Shanghai Optics colored glass filters are high quality absorption filters made of colored glass. They allow certain wavelengths of light to pass unimpeded, while blocking other wavelength ranges to a designated extent. Rather than using thin film coatings to achieve filtering effects, these filters rely on the absorption and transmission properties of the color glass. Precision can be achieved through careful control of the thickness of the material as well as of the concentration of color used. Colored glass filters are often categorized as longpass, shortpass, or bandpass.

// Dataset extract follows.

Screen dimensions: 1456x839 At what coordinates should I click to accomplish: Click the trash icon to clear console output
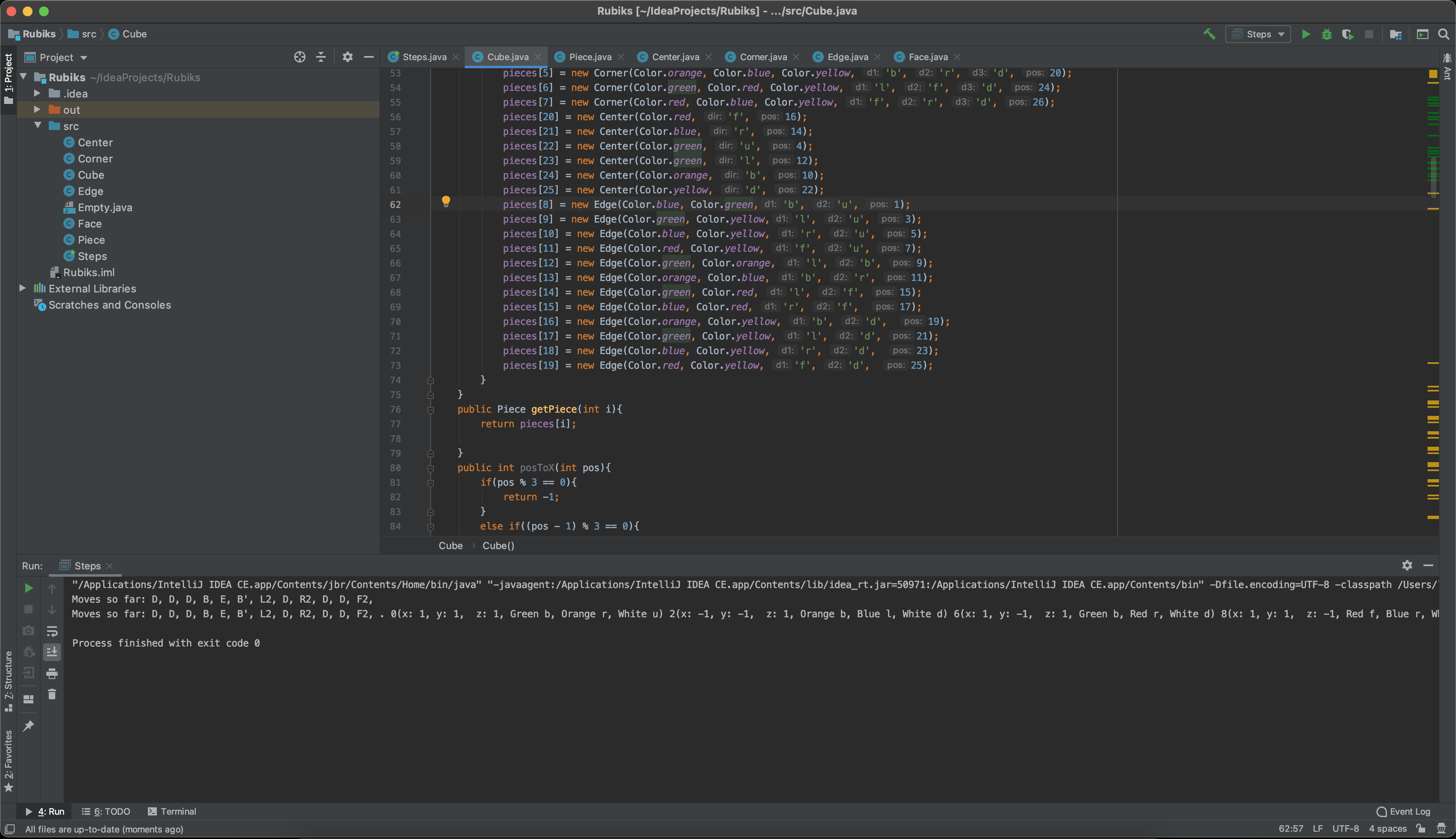[x=52, y=694]
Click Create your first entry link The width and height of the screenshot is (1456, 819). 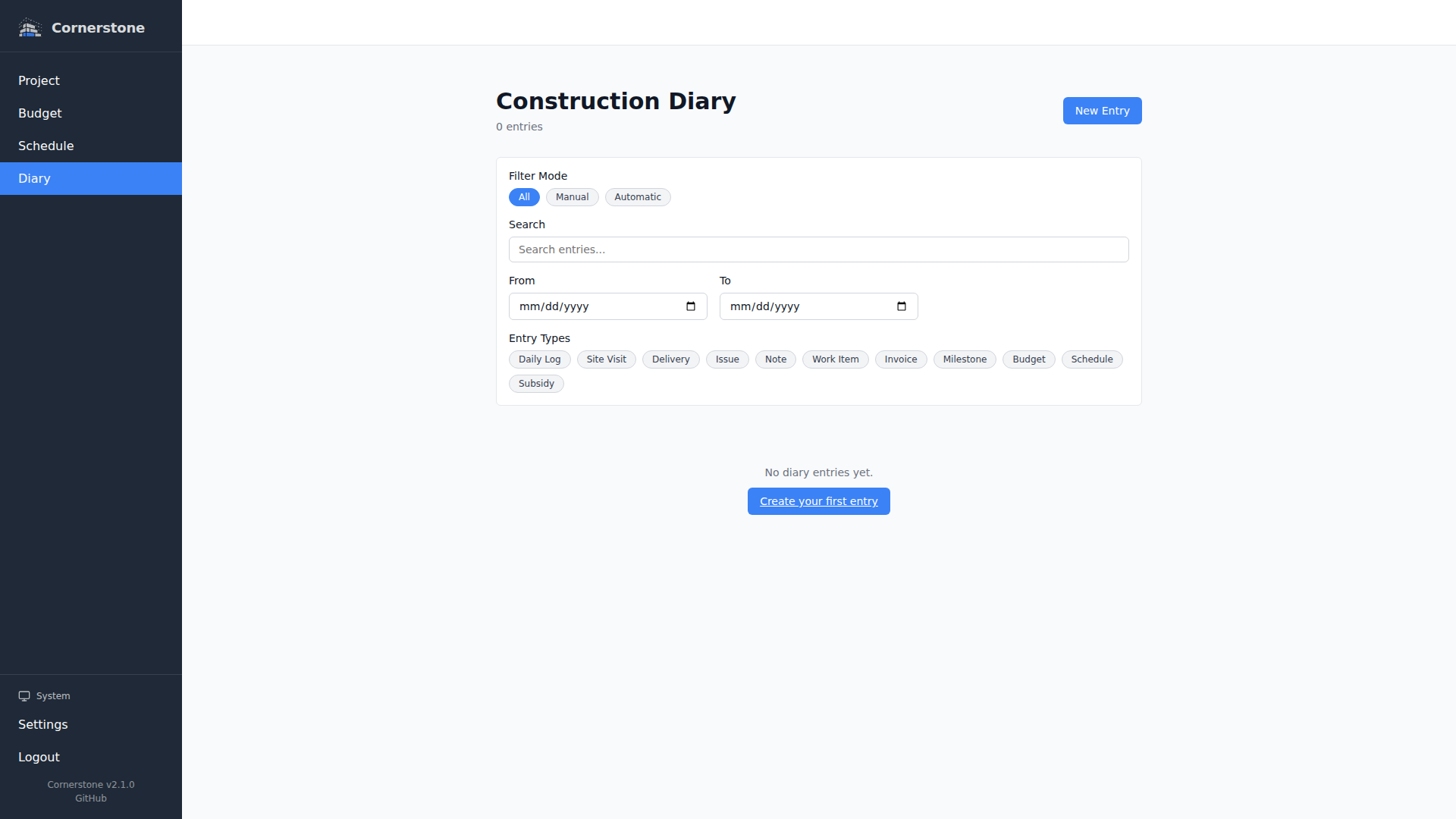818,501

Longpass filters effectively block shorter wavelengths of light while freely transmitting longer wavelengths. These filters are described by cut-on wavelength at 50 percent of peak transmission. We manufacture longpass filters with sharp cut on wavelength and high rejection/transmission efficiency, for UV, Vis, or IR pass ranges.
Our shortpass colored glass filters transmit short wavelengths of light while restricting long wavelengths. They can be used to improve contrast and resolution, or to separate colors in black and white.
Bandpass filters, which transmit only a certain wavelength and block all others, are described by the wavelength range that is transmitted. Typically this band of light, known as the band pass, has a bandwidth of one to several hundred nanometers. These optical filters have a wide range of possible uses, and are ideal for environmental testing, clinical chemistry, imaging, spectroscopy, or fluorescence microscopy.
Bandpass filters that are designed for the ultraviolet spectrum filter light with wavelengths from around 4 to 380 nm. For the visible spectrum, target wavelengths will be 380 to 750 nm, and for infrared filtering you will need a bandpass filter that operates on wavelengths from around 750 to 2500 nm.
There are three filter specifications important to keep in mind as you select the ideal colored glass filter for your application. These are central wavelength (abbreviated CW), full width at half maximum (FWHM), and peak transmittance (Tpk).
Full width at half maximum, also known as the filter’s bandwidth, is defined to be the range of wavelengths which are passed through the filter when the transmission value is at 50% of minimum. Center wavelength refers to the midpoint of that bandwidth. And peak transmittance tells us the maximum percentage of transmitted light through the passband.
As an example, consider a filter with a central wavelength of 600 nm and a FWHM of 10 nm. This filter will only transmit light between 595 and 605; yellow light on the visible spectrum.
Another parameter useful to keep in mind is the optical density of a filter. This number describes how effective the filter is in blocking undesired wavelengths. Optical density is the negative log of the transmission percentage, over 100. The higher the optical density number the better that particular filter is in blocking all undesired light.
Classic color filters are simple filters which allow up to 90 percent of their own color to pass through while essentially filtering outall other wavelengths of light. They are often used in monochrome camera imagery in order to separate out colors and create easily differentiable images.
For instance, in a monochrome image of a collection of red and green items it will be impossible to differentiate the colors if they are similar in darkness and saturation. However, if a red color filter is added to the imaging setup, red items will be lightened and green darkened. This allows the distinction between the two items to appear clearly even in the monochrome image.